I found this book interesting in several ways: the story of a marriage; the story of a young man who left his law career, first to teach in China and later to pursue a career in journalism; the story of a wife who supported his career moves, as difficult as they were; the story of family, immediate and extended; the story of friendships, particularly the friendship that developed between Bob and David Bloom and between Lee and Melanie Bloom; the story of a traumatic brain injury (Woodruff lost half of his skull, which was later replaced with an acrylic skull plate); the story of efforts to improve the situation for others with TBI - Traumatic Brain Injury.

For me, the book was moving without being maudlin, informative, and involving.

Some links to more information about the Woodruff's and the book are here, and here, and here.

Nonfiction. Memoir. 2008. 292 pages.

9 comments:

LK said...

Great review! I'll keep an eye peeled for this one...

Sam Houston said...

Thanks for the review, Jenclair. I've been tempted by this one a couple of times now but haven't pulled the trigger yet...maybe next time, now.

Lisa said...

Thanks for this great review. The book does indeed sound very interesting.

Table Talk said...

This is a book I need to get hold of. We forget just how vulnerable of many different people in war zones are. Frank Gardner here in the UK is another such who has survived terrible injuries and is now working again. Thanks.

Bookfool said...

That sounds like a really good book. It seems like any newsworthy event means an automatic book deal, these days, but that doesn't necessarily mean they're worth reading. It's nice to know about the ones that are worth the time. Thanks for the review!

Booklogged said...

Holy smokes! I leave town for a week and you've posted a bunch, including a drawing I completely missed out on. I guess I'll live. It's not like I don't have enough books piled up all around the house already. You've read some interesting books while I've been gone.
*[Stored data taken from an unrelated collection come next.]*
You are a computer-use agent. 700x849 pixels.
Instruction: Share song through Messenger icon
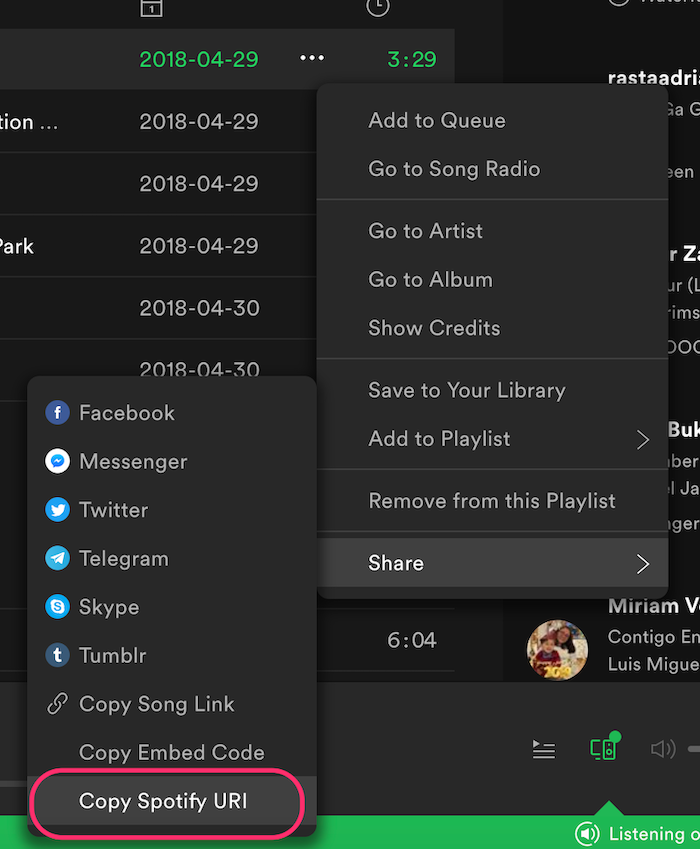[57, 461]
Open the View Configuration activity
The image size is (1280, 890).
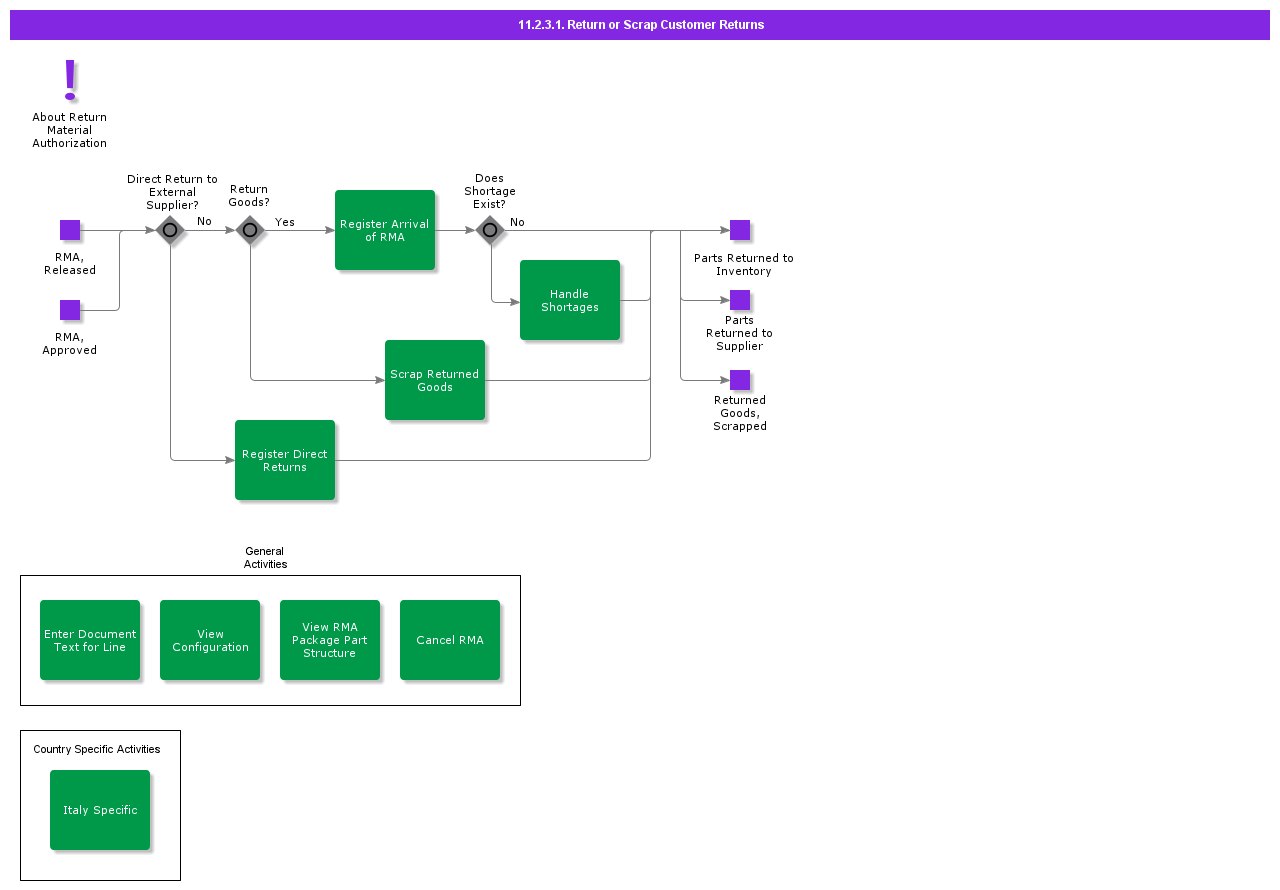(210, 640)
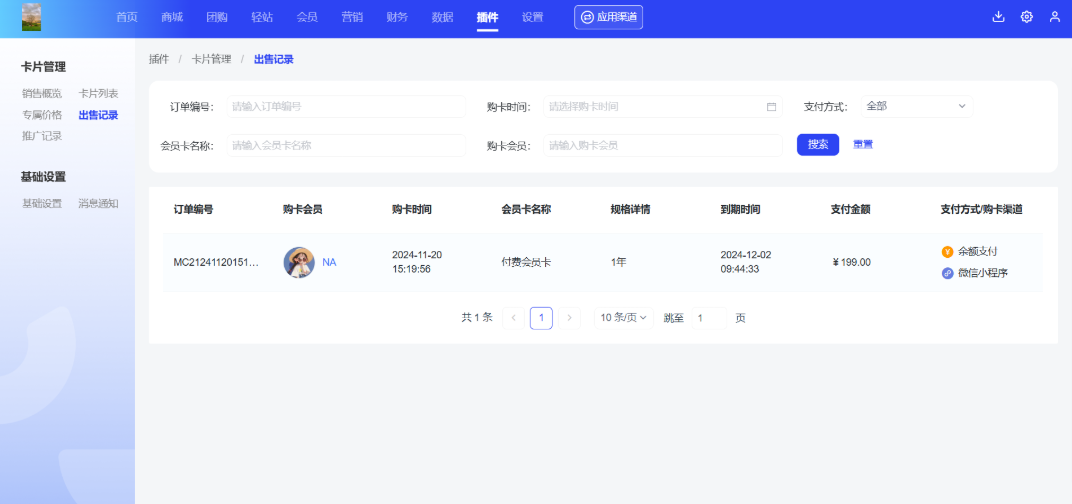Viewport: 1072px width, 504px height.
Task: Open the 财务 top menu
Action: tap(397, 17)
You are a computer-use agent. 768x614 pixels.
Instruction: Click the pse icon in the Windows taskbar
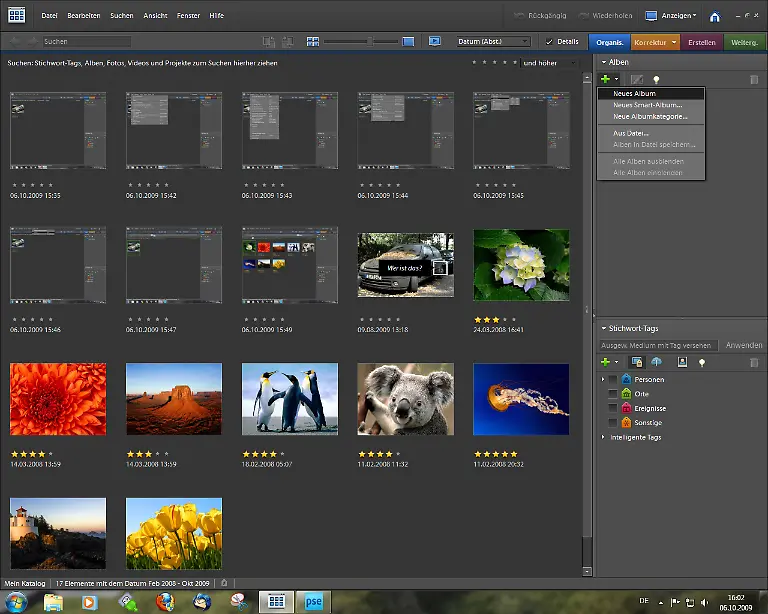point(314,601)
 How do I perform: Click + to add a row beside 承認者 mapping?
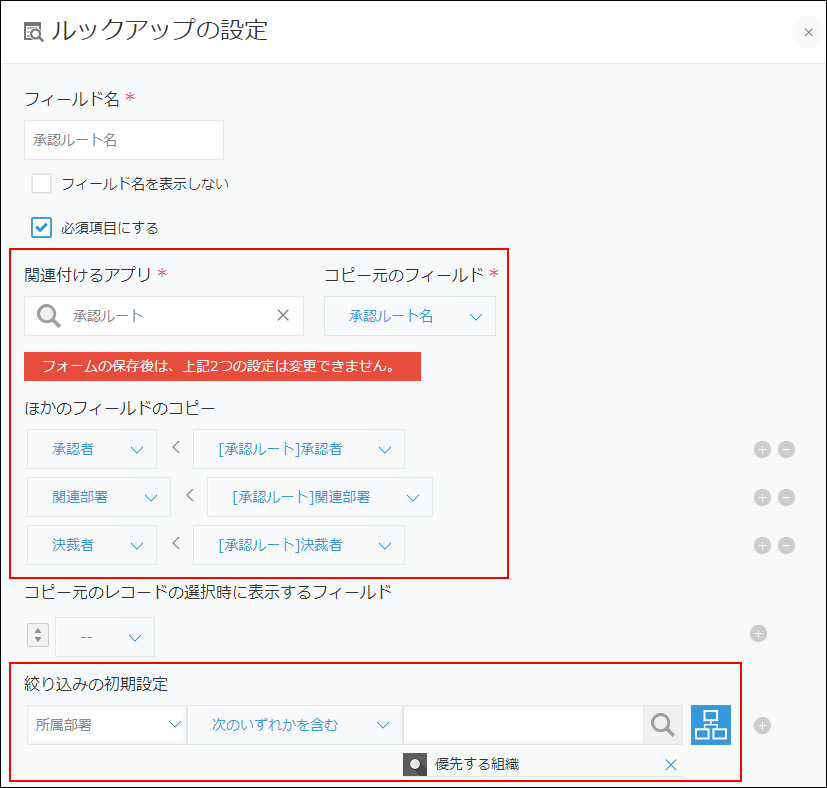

Very nice of your husband to suggest 2 new walls of bookshelves and more shelves in the sewing room. I'll keep my fingers crossed that your remodeling project goes much faster than mine.

Jill said...

It sounds like quite an inspiring tale. I don't know if I want to read the book, but clearly it could be an uplifting tale.

And I agree; you are lucky to have a husband willing to give you bookshelves!

Gentle Reader said...

I remember hearing a lot about this book when it first came out. Sounds inspiring!

raych said...

Wow! This sounds so interesting! It's rare these days to see a marriage stand up under something like that. I'm newly married myself, and I love stories of marriages that have perservered. Great review!